My cat, Amarillo, is afraid of my motorcycle jacket. Whenever I walk into the room while wearing it he runs away.
On Monday I went out and did my laundry.
The nasty guy I had to deal with on the Saturday two weeks before was not
there. Mondays belong to the Korean couple who seem to work quite happily
together. He greeted me when I came in.
Everyone was friendlier on this day for some reason, other than the
angry voice of the swearing shouting guy that could be heard later from my
window as he stormed along Queen Street in his baseball cap shouting, “Fuck!”.
I finished my
second reading of and making notes on Nietzsche’s “A Genealogy of Morals” and I
did the same for Gabrielle Roy’s story, “My Almighty Grandmother”. For Nietzsche
it was the ingenious renaming by Christian priests of the bad conscience as
“sin” that served to enslave humanity. In reading Gabrielle Roy and in trying
to draw connections between secrets, openness, exile and belonging, I thought
of death as an exile. Death is a disappearance that turns the one it exiles
into a secret.

*Complete the following*.
• a. In the passage, what is the cat Amarillo afraid of?
• b. Write out the part of the passage starting with "I finished my" and going on through "into a secret.".

*Collected data*.
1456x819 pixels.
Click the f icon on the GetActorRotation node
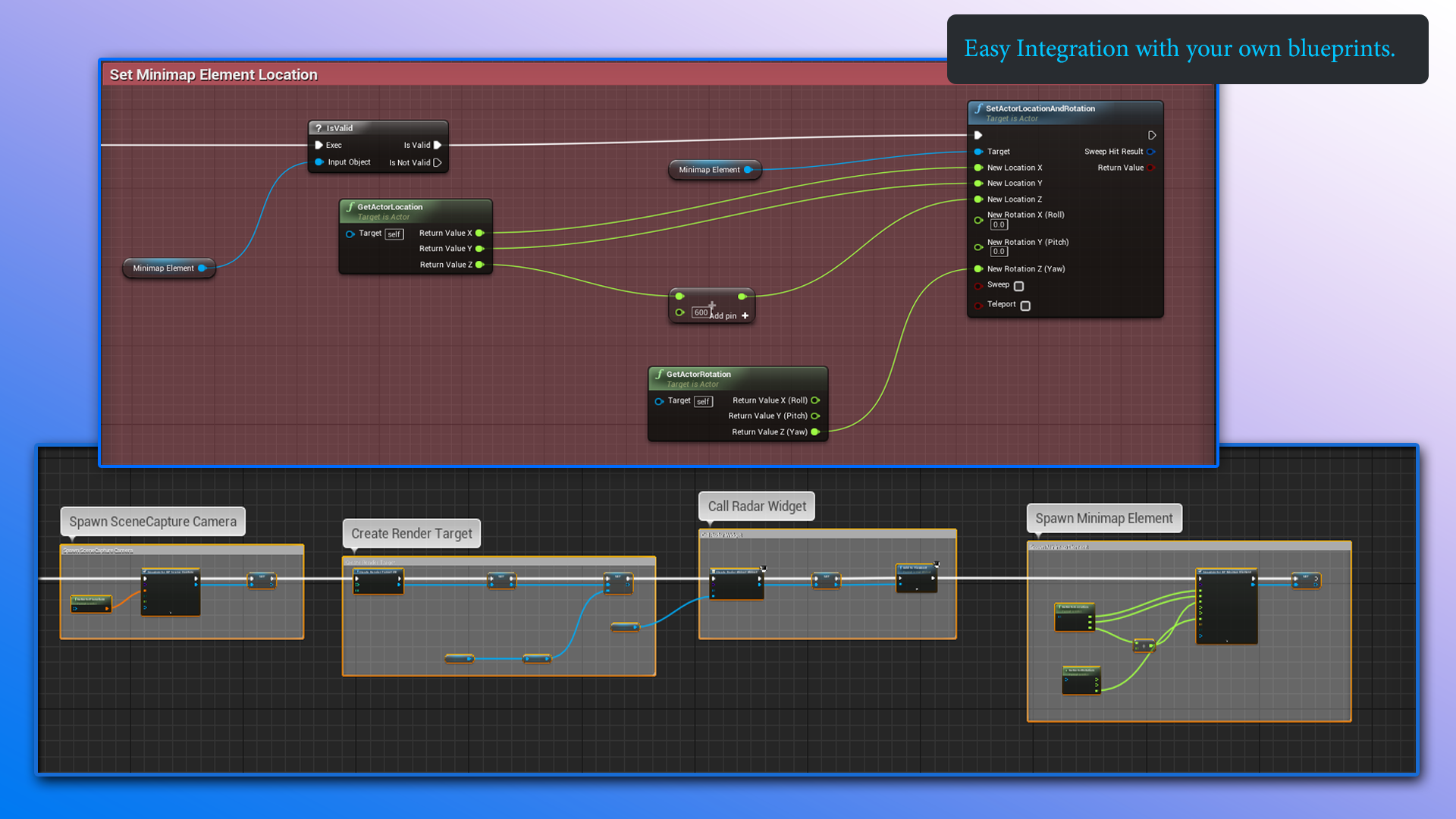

*Solved tasks*.
• a. The narrator's motorcycle jacket.

• b.
I finished my
second reading of and making notes on Nietzsche’s “A Genealogy of Morals” and I
did the same for Gabrielle Roy’s story, “My Almighty Grandmother”. For Nietzsche
it was the ingenious renaming by Christian priests of the bad conscience as
“sin” that served to enslave humanity. In reading Gabrielle Roy and in trying
to draw connections between secrets, openness, exile and belonging, I thought
of death as an exile. Death is a disappearance that turns the one it exiles
into a secret.